This past weekend, an academy of aged white men told us which movies they liked best, and for some reason we all cared.
Look, I like an award show as much as the next guy. Actually, no. I really hate award shows. And the Oscars are no exception. Forgive me, but boiling an art form down to a room full of celebrities patting themselves on the back for how awesome they are rubs me the wrong way. To me, the self-congratulatory nature of award shows like the Oscars feels a little too obnoxious and unnecessary. But people put weight on these things, and on the Oscars more than any other award show.
For some reason, film is the art that is most heavily geared toward the retrospective award show. When a new album is released, no one wonders, “Will it be Grammy-worthy?”
The Oscars carry a lot of weight in the film industry, and people in the industry care a lot about the recognition that an Oscar brings. And so it is in this context that I bring you: rage.
For, you see, there exists a travesty which can go no longer unnoticed.
Interstellar, Christopher Nolan’s latest film, his most ambitious undertaking, one of my top three films of 2014, and in my opinion, a masterpiece, was nominated in the categories of, among other things, Sound Mixing and Sound Editing.
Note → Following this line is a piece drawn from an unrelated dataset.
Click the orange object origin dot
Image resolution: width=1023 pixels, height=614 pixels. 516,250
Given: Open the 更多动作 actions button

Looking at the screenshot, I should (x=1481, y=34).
These nominations, I felt, were well deserved.
Interstellar‘s magic lives in its sound design. The visuals were incredible, yes, but they are by no means the film’s biggest triumph. When a film takes place in outer space, there are two things it needs to get absolutely right: the physics of motion – especially changes in gravity – and sound. Sounds do not behave the same way in space as they do on earth. This is what loses the Star Wars films the bulk of their sci-fi points. Those lasers and engines shouldn’t be making that kind of noise.
A lot of people actually complained about Interstellar‘s sound when it first premiered. The main issue was that they couldn’t hear all of the dialogue. And that’s true. But it’s intentional. In some places, the dialogue is mixed under the other sound effects. This was an important choice, and ultimately the right one, because it serves the most important driving force behind Interstellar as a whole: its realism.
You don’t write your entire script with an astrophysicist if you don’t care about realism. And that’s what made Interstellar special. It portrayed space and space travel as they truly are (or will be some day).
This is why I find it so offensive that Interstellar was passed up for the Sound Editing and Sound Mixing awards. This is why, despite my immense distaste for celebrity culture, this snub fills me with such ire. The Oscars are, on a deeper cultural level, about recognition. They’re about letting the world, the viewing public, who did what best in their art form. And I feel those who deserved that recognition most, who earned this year’s titles of Best Sound Mixing and Best Sound Editing, were unfairly ignored. So I choose to recognize them in my own little way, on my own little blog.
Truthfully, at the end of the day, this is just my opinion. But I feel very strongly about this. I loved Interstellar a lot. It really resonated with me. As if you couldn’t tell. So to see it lost both awards was a major bummer.
On the other hand, Birdman won Best Picture, and Alejandro González Iñárritu won Best Director. So I’m pretty stoked about that.